« Je me souviens avec beaucoup d’émotion de la surprise que j’ai ressentie la première fois que j’ai porté des lunettes : plus rien ne me semblait pareil. J’ai passé les premières années de ma vie sans savoir que j’étais myope. Les contours indéfinis des objets sur lesquels mon regard se posait avaient, dans mon esprit d’enfant, leur propre sens, leur propre structure. Il était normal de voir le gravier de la cour de ma maison comme une mer grise et floue, et rien qu’au toucher je pouvais reconnaître les tas de petits cailloux qui y étaient amassés. Je ne me souciais guère de l’indétermination et des nuances imprécises de la matière. Cette réalité-là faisait sens pour moi. Dès lors que j’ai porté des lunettes, les choses sont devenues clairement définies et déterminées. D’une certaine manière, c’était comme perdre le contrôle sur la définition des choses. La subjectivité de ma réalité laissait place à l’objectivité du monde. C’est à partir de cette image que j’ai voulu construire cette pièce.

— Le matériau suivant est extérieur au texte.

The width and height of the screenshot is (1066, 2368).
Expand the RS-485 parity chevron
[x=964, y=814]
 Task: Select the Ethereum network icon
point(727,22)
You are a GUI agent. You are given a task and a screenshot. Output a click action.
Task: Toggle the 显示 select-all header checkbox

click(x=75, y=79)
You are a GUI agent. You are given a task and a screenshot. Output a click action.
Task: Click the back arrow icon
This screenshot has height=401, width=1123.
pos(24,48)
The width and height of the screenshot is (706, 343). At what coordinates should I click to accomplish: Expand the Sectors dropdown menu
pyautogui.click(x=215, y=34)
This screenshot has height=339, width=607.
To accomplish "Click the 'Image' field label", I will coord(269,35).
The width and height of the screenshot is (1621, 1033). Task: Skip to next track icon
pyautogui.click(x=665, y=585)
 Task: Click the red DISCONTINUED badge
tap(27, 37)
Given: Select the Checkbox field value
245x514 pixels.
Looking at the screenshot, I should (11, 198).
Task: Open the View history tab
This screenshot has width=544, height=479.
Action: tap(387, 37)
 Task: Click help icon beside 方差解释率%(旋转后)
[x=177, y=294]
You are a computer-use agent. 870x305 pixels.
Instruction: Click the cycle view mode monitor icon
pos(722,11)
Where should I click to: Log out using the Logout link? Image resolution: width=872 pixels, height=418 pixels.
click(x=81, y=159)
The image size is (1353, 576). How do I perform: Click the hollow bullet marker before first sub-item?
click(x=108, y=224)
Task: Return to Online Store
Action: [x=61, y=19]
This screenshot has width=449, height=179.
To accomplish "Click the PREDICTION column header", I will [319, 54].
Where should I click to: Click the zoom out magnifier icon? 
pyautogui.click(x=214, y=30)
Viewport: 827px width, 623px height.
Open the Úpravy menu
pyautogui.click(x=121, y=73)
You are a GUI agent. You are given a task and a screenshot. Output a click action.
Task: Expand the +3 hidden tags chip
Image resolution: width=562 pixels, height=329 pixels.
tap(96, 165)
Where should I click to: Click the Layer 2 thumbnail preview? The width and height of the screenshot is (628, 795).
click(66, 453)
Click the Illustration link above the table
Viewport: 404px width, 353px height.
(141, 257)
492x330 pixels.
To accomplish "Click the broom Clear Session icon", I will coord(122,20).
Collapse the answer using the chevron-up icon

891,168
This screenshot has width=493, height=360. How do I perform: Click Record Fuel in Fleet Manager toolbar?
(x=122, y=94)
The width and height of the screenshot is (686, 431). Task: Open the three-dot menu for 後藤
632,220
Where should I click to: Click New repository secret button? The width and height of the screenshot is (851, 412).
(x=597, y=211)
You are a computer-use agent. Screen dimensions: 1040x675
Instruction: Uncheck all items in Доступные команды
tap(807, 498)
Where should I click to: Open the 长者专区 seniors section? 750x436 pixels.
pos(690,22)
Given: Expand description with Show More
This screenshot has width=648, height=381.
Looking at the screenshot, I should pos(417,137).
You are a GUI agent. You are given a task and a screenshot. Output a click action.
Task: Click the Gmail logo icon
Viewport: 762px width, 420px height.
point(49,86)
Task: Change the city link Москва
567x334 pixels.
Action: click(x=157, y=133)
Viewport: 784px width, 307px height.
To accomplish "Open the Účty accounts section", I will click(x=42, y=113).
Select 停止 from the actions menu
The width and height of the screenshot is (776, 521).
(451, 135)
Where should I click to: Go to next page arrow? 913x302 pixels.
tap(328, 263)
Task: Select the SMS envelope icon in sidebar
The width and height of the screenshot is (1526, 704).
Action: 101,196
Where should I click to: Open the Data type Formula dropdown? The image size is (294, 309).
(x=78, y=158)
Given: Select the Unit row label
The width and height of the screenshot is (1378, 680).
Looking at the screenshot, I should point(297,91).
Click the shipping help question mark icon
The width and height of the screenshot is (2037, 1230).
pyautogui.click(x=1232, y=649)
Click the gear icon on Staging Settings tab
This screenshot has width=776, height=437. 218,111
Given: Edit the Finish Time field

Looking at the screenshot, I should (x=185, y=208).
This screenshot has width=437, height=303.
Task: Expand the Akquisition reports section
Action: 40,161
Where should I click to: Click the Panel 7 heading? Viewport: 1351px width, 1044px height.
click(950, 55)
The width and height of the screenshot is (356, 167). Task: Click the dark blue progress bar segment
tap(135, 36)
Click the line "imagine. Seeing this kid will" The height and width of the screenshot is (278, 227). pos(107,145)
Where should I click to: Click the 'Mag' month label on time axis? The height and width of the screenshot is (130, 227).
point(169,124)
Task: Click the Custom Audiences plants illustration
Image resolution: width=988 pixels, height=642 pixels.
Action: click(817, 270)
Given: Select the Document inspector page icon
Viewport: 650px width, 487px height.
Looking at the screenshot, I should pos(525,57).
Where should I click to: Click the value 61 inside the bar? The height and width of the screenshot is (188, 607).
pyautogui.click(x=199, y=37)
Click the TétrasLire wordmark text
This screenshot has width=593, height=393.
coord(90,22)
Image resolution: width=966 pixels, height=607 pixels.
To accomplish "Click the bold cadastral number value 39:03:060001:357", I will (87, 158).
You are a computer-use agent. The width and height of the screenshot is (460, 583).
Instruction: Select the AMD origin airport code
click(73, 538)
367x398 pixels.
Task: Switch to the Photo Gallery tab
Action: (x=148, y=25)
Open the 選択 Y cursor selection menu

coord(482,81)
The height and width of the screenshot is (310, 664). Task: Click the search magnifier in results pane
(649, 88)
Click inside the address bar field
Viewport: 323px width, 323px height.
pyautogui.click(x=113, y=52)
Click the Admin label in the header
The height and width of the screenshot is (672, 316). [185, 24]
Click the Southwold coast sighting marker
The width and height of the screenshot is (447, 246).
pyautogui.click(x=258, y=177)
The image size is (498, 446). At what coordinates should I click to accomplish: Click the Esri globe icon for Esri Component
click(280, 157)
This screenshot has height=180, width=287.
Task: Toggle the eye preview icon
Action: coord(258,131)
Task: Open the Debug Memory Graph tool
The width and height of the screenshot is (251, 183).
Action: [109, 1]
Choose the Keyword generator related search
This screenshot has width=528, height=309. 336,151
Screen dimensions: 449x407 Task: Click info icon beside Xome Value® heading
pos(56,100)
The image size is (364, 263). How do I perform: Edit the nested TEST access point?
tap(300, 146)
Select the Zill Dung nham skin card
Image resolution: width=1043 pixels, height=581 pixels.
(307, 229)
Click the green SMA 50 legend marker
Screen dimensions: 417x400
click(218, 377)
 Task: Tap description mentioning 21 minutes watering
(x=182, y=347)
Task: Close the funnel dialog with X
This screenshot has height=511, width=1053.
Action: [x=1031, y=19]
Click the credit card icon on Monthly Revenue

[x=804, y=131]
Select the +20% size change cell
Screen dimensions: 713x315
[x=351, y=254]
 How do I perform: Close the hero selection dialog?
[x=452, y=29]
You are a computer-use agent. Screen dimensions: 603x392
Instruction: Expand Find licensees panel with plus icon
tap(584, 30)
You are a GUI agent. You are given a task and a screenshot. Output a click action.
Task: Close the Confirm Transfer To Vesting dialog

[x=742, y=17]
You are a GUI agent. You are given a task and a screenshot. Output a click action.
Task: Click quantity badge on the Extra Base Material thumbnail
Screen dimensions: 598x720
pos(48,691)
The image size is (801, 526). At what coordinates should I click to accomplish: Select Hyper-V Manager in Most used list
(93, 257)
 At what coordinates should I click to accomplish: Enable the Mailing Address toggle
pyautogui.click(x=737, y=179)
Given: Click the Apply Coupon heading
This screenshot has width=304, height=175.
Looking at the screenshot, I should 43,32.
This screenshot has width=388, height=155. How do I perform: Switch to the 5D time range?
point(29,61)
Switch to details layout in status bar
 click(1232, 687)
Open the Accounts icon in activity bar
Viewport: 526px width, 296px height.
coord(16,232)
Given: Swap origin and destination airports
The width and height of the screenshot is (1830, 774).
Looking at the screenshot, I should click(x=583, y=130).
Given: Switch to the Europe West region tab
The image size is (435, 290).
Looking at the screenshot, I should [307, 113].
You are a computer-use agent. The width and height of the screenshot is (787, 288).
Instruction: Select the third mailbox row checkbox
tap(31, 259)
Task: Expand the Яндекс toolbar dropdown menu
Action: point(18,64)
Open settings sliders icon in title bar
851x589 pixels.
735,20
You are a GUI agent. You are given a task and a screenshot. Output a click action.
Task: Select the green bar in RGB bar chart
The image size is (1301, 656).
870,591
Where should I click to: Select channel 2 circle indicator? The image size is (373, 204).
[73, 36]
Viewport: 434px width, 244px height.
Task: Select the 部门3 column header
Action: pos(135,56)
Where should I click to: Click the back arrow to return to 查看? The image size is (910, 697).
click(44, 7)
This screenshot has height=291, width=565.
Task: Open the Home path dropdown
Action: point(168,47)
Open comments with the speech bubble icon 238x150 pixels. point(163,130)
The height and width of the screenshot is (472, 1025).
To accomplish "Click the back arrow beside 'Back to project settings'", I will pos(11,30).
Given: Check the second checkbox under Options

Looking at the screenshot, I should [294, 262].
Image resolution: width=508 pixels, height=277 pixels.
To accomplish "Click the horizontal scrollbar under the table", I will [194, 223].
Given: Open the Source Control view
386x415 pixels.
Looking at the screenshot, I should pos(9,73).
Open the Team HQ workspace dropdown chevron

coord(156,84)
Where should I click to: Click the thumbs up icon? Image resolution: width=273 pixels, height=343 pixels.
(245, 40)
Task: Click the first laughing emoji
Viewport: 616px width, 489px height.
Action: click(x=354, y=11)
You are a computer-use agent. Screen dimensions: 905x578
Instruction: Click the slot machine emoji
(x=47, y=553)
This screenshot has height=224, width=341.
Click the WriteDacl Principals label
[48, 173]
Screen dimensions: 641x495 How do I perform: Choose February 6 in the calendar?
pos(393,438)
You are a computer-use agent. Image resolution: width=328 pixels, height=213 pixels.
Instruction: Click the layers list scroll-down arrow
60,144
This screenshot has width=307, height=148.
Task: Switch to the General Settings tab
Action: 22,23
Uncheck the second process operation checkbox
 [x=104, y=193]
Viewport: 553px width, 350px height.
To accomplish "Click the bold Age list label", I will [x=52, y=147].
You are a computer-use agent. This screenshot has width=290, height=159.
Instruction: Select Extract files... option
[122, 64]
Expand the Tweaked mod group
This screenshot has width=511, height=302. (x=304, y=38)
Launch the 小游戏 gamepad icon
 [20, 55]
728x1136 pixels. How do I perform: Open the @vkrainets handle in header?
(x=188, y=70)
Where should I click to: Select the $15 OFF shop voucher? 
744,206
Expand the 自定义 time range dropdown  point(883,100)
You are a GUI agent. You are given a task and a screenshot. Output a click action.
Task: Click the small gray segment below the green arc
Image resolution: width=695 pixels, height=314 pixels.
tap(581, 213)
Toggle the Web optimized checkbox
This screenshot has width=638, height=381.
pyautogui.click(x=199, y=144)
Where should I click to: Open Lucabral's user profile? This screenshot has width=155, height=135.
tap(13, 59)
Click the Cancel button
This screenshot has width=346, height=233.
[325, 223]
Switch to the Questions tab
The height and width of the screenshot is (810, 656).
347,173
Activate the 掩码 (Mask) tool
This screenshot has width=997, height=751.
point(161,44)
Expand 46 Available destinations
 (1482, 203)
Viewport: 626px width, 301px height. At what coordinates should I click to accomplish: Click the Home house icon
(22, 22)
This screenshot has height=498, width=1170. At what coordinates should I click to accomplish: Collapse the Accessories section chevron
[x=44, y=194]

Wam est une réminiscence dichotomique de mon enfance ; la représentation subjective d’une réalité ; la description d’une figure musicale unique et des mille variations qui la rendent toujours différente et changeante. J’ai commencé à écrire cette pièce comme une recherche sur la forme qui change selon la perspective. J’ai ensuite voulu pousser cette idée à l’extrême. Ainsi, j’ai décidé de m’attacher non plus à la forme de l’objet mais à son noyau, sa substance, que j’ai nourri d’images personnelles, tout en laissant ses contours nets et reconnaissables. »
Pasquale Corrado, note de programme du concert ManiFeste du 2 juillet 2022 au Centquatre-Paris.